▶ **Passage for review**:
Content starts

Whether you’re a writer, editor, blogger, or social media strategist, a content calendar is a must! This indispensable resource allows you to plan your content activity in advance and share it with other team members. Creating a content calendar is easy, and once it’s done, you’ll be organized and on track to meet your goals.
What is a Content Calendar?
A content calendar is a tool that allows you to lay out and plan your content over a specific time period. It enables you to visualize at a glance how your content will be distributed throughout the year and may include ideas, topics, milestones, and dates. The benefits are numerous; a content calendar will:
- Keep you organized and on track
- Save you time and energy
- Ensure your content is fresh and relevant
- Provide your team with visibility
- Encourage departmental and outside collaboration
- Eliminate last-minute scrambling to fill a content void
A content calendar is a crucial component of your marketing strategy; it allows you to focus on deadlines and important events, and boosts productivity. A well-planned content calendar prevents repetitive and stale messaging, keeping your audience engaged. 88 percent of B2B companies incorporate content marketing into their overall marketing efforts, yet only 32 percent have a detailed content marketing process in place.
Taking the time to develop a content marketing calendar will position you for success. Here’s how to do it!
How to Create a Content Calendar
Building an effective content calendar for your organization requires the following steps.
- Brainstorm content ideas. Think about content that closely reflects your brand and industry. Make sure to list a wide variety; your options are practically limitless. Lists; how-to articles; Q&As (Questions and Answers); theme-based posts; case studies; testimonials; interviews; product reviews; tips and tricks; company or industry news; editorials; product success stories; and facts/statistics are all popular go-to topics. Plan content around specific campaigns for maximum effect.

Content ends

▶ **Material supplied**:

Content starts

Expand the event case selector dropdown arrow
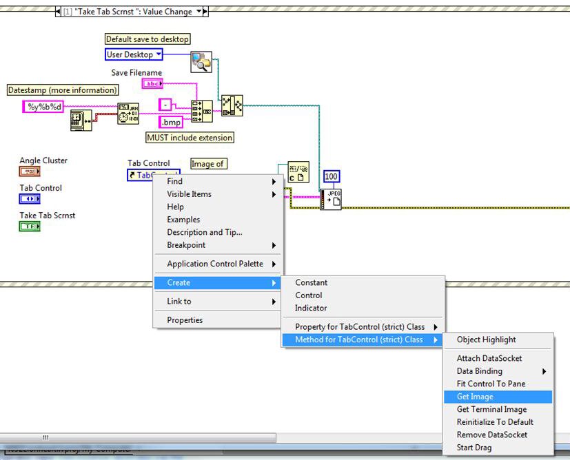This screenshot has width=570, height=460. tap(200, 12)
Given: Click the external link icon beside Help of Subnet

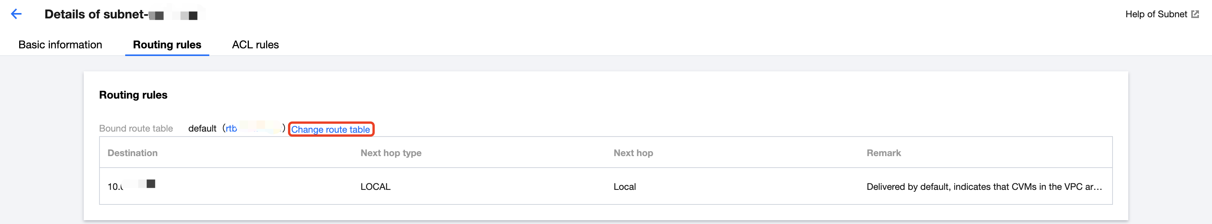Looking at the screenshot, I should [1195, 14].
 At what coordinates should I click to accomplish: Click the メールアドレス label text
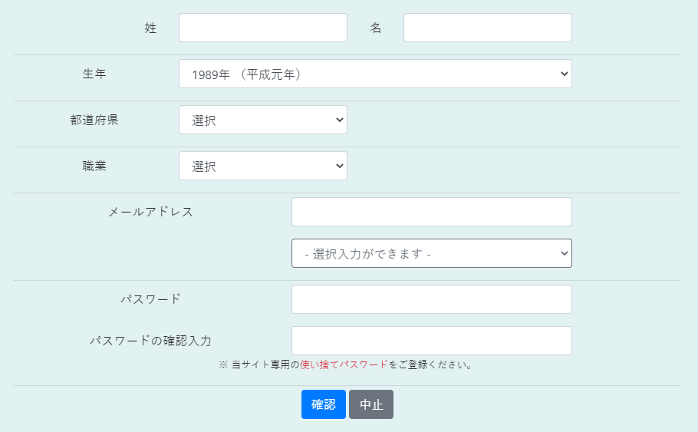point(151,212)
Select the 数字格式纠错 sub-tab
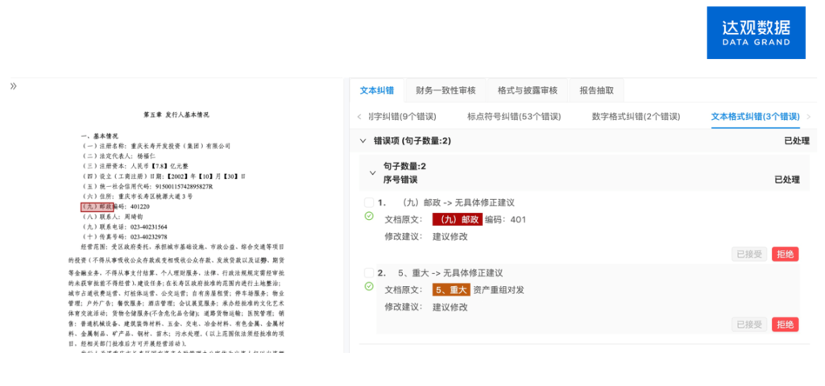 click(636, 117)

Content ends

▶ **Exercise set**:
1) According to the content calendar article above, what percentage of B2B companies have a detailed content marketing process in place?
2) Summarize the content calendar article above in two sentences.

▶ **Results**:
1) 32 percent

2) A content calendar is a tool for laying out and planning content over a specific time period, and it keeps you organized, saves time, keeps content fresh, and gives your team visibility. Building one starts with brainstorming a wide variety of content ideas that reflect your brand and industry, planned around specific campaigns for maximum effect.